A report on the initiative will be launched on Monday at a conference bringing together senior academics responsible for research, principal investigators, often the line managers of contract research staff, as well as the researchers themselves.
Contract researchers are likely to have been high-fliers as students but then find themselves excluded from the mainstream of academic life, on one- or two-year contracts, often without access to staff development, and their names omitted from research publications.
Their plight was recognised in last year's concordat which expects many of their rights to become comparable to those of established staff. But there has been little evidence of improvement since then.
David Bleiman, assistant general secretary of the Association of University Teachers, says: "Two of the key problems with the concordat are the fact that a lot of people don't know about it, and the need to make sure it is properly implemented on the ground."

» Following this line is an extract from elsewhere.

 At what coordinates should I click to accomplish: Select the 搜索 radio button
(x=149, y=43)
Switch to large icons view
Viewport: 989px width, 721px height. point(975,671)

"The SHEFC initiative has scored with an actively managed approach in the Scottish universities, and by developing a network of enthusiasts who are making sure that the concordat is actively implemented," Mr Bleiman says.
Making research more rewarding has implications throughout the institution, says national coordinator of the initiative, Juliet Cheetham. There needs to be properly planned induction of researchers, and career development that includes helping them assess their skills and experience for work outside higher education.
Better standards in research management are vital, the initiative believes. It has funded projects that have developed courses and written material for academics and researchers. Other projects focus on career development.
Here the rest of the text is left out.